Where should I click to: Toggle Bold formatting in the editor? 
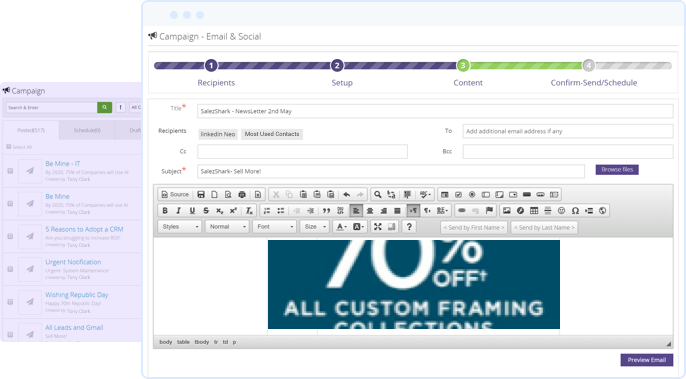[x=165, y=211]
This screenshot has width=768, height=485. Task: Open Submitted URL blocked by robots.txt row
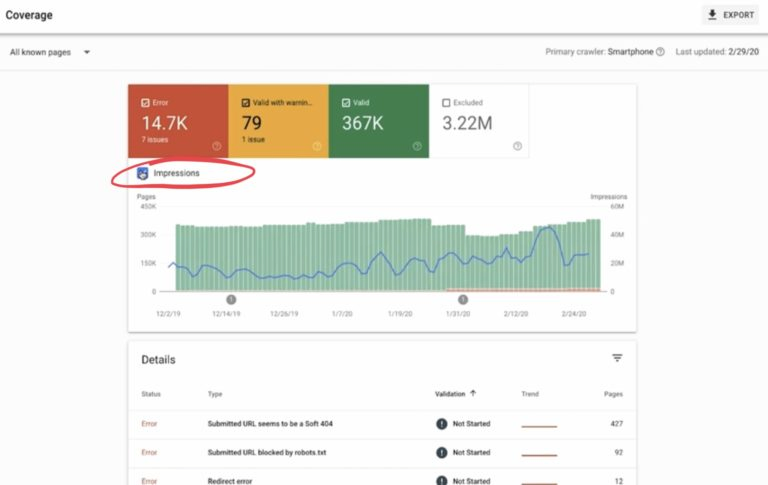(x=266, y=452)
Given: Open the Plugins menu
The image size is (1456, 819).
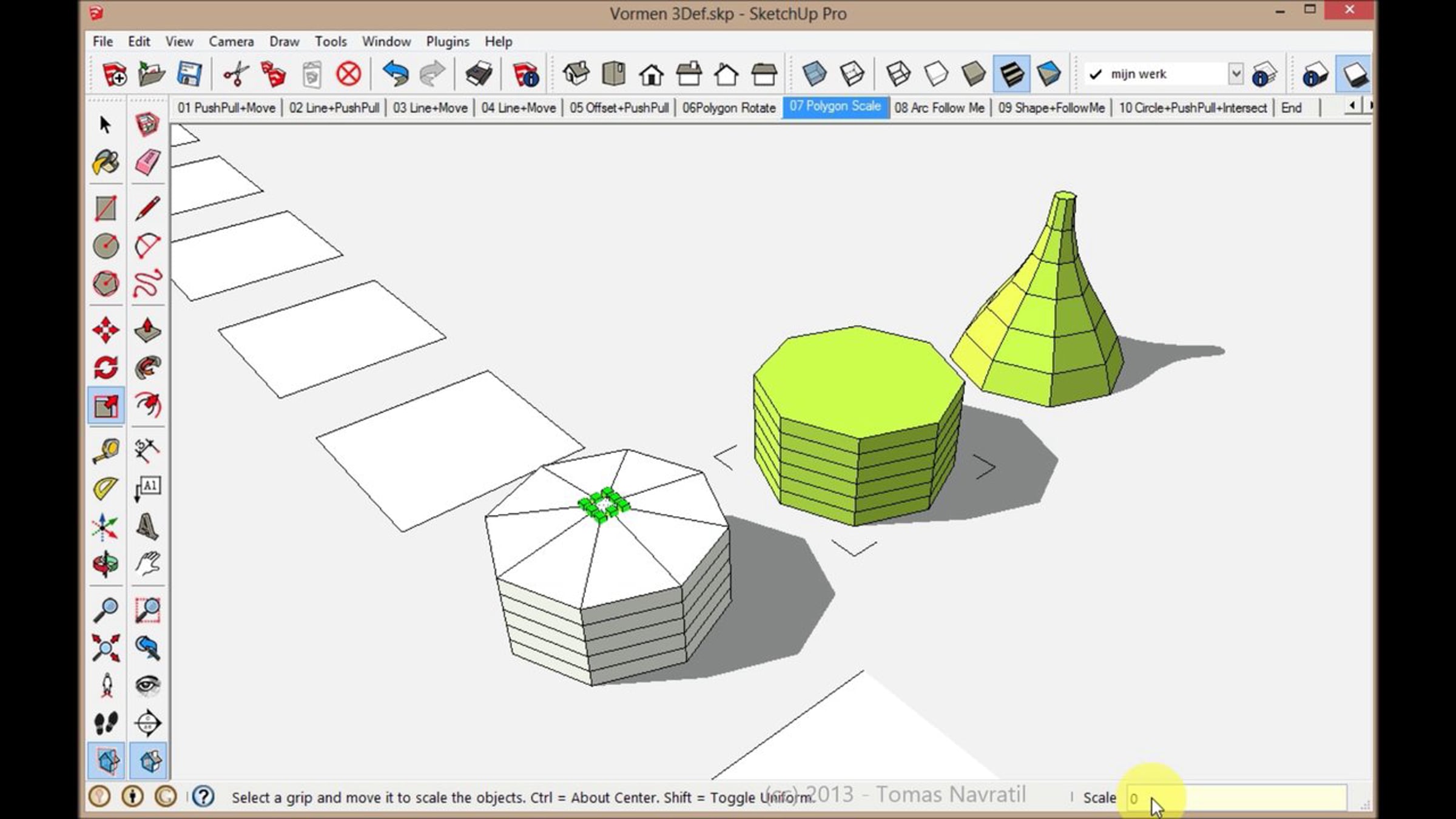Looking at the screenshot, I should [x=447, y=41].
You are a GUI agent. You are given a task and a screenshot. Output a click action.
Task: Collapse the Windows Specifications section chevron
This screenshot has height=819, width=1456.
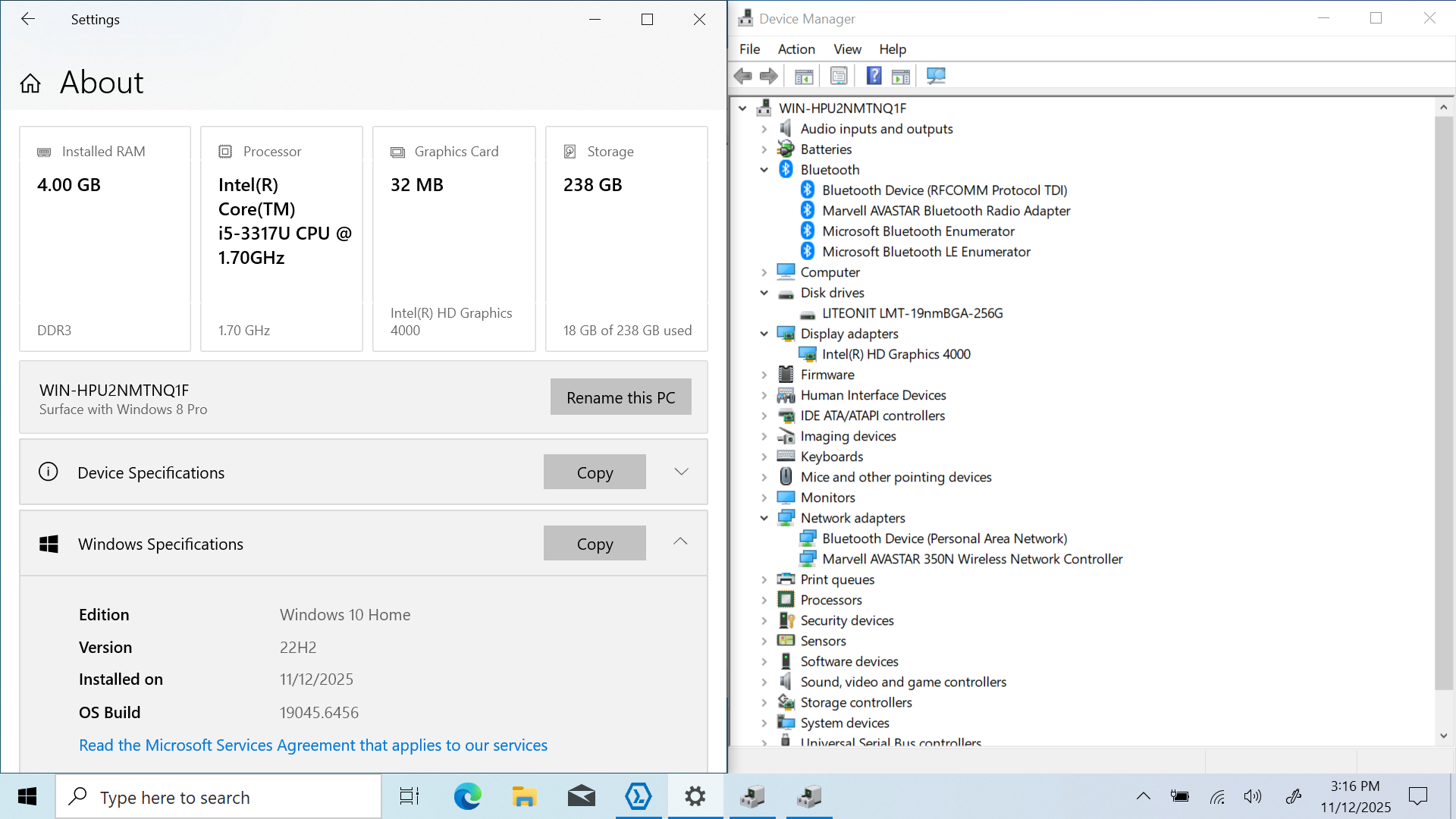click(x=680, y=541)
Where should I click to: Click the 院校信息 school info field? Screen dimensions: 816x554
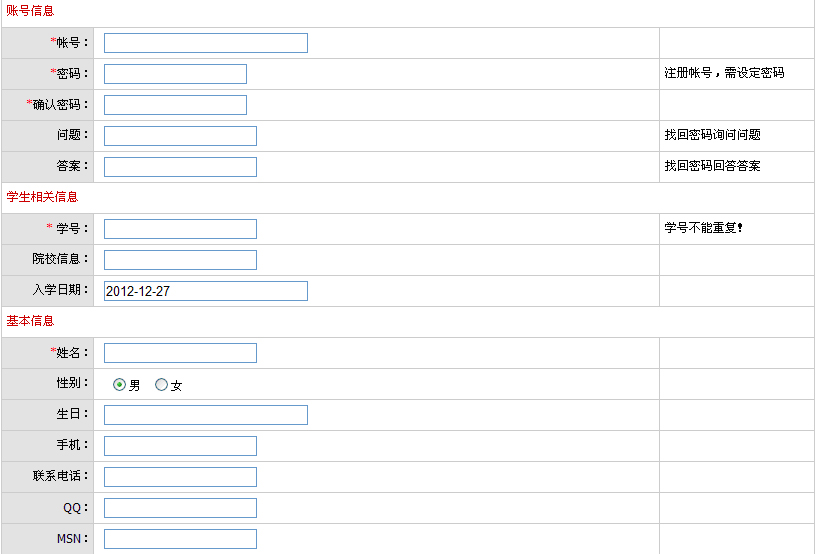pyautogui.click(x=180, y=260)
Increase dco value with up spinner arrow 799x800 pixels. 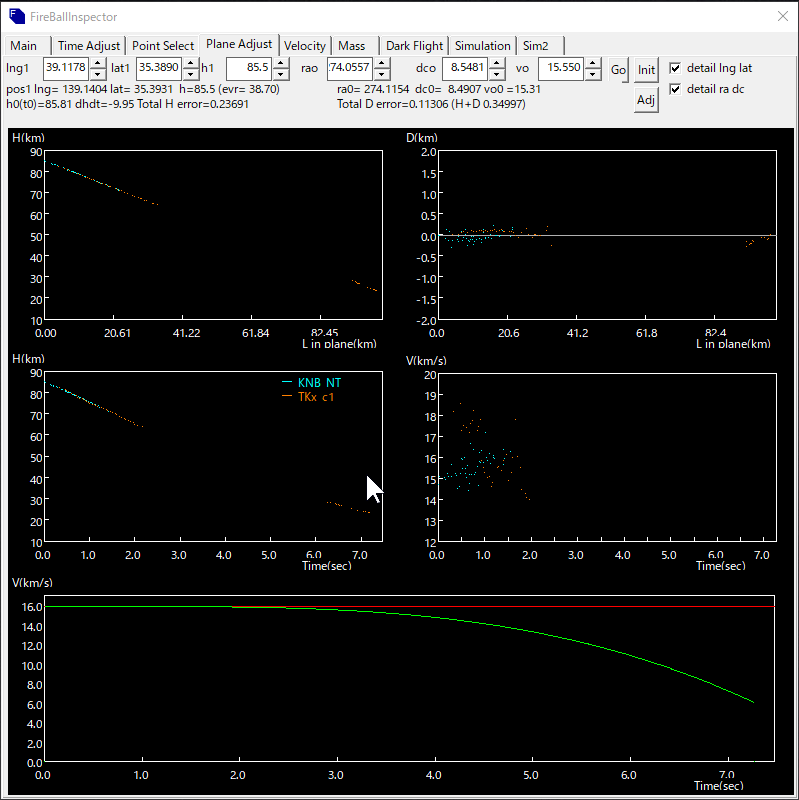pos(495,63)
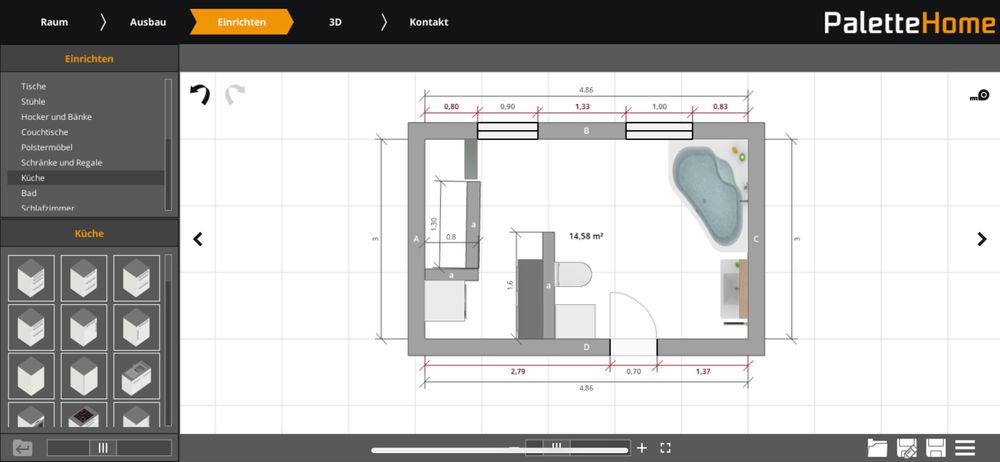Toggle the tape measure tool icon
The width and height of the screenshot is (1000, 462).
tap(978, 97)
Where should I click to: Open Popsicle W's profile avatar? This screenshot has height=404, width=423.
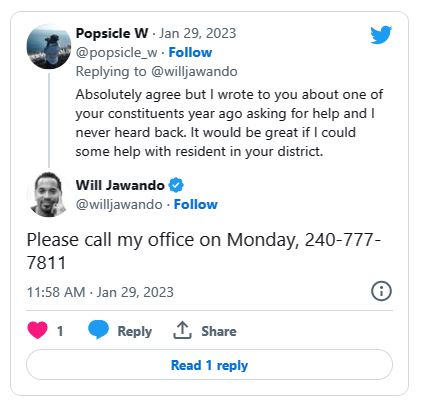pyautogui.click(x=49, y=46)
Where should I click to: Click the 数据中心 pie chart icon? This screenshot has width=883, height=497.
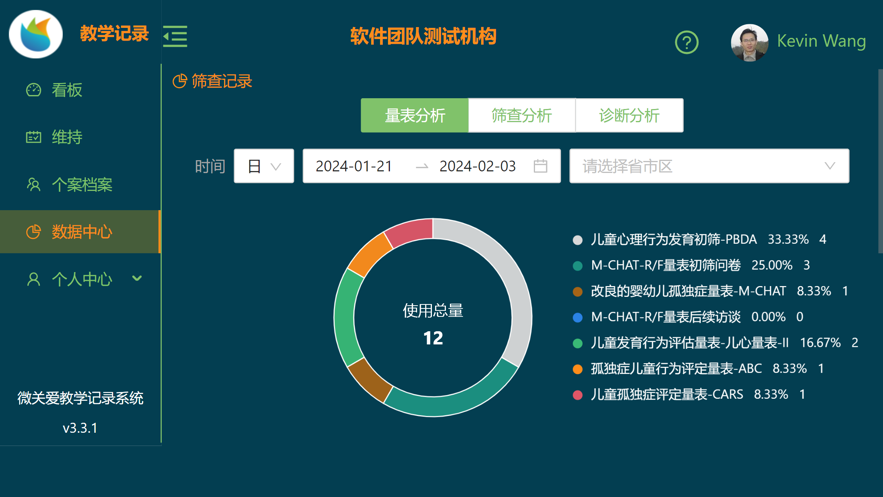pos(33,231)
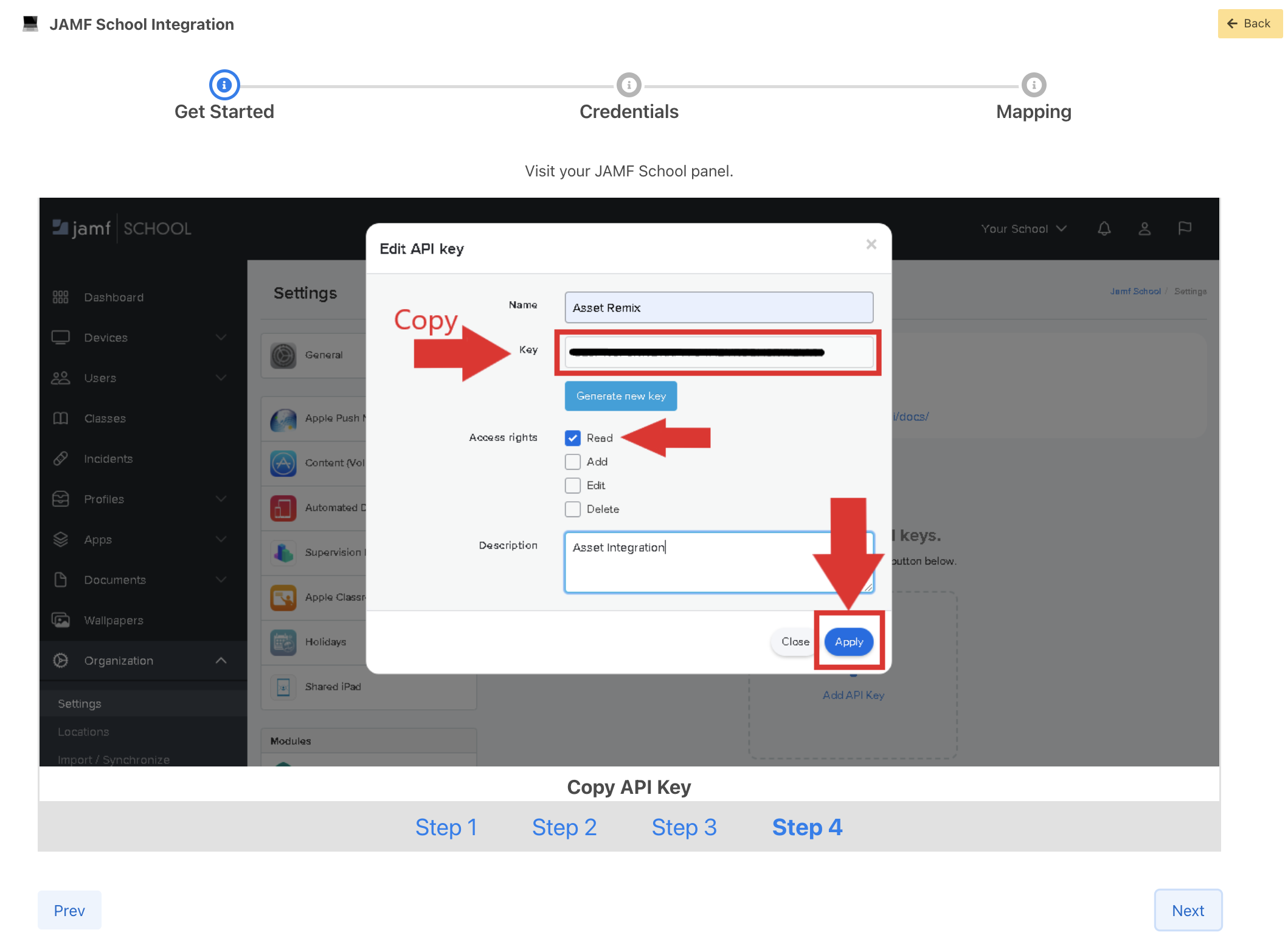This screenshot has height=938, width=1288.
Task: Check the Delete access rights checkbox
Action: pos(572,509)
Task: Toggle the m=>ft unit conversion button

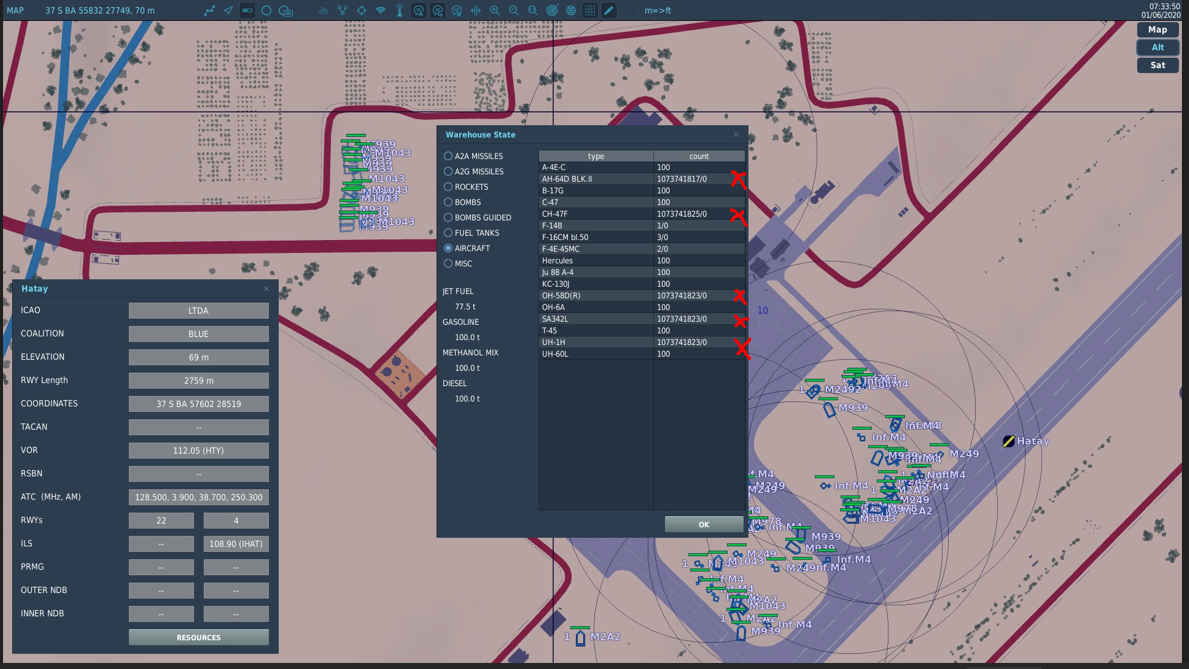Action: tap(657, 11)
+ + + +
» Your goal:
Can you repeat the lines from the start of the records through the line containing "Looking at the", changing "Plugins" to "Extensions" and leaving everything else as it is? Leave the pictures out of your answer.

» Full response:
Where should I click to: Toggle Bold formatting in the editor? 
[x=165, y=211]
This screenshot has width=768, height=485. Task: Open Submitted URL blocked by robots.txt row
(x=266, y=452)
Given: Open the Extensions menu
The image size is (1456, 819).
Looking at the screenshot, I should [x=447, y=41].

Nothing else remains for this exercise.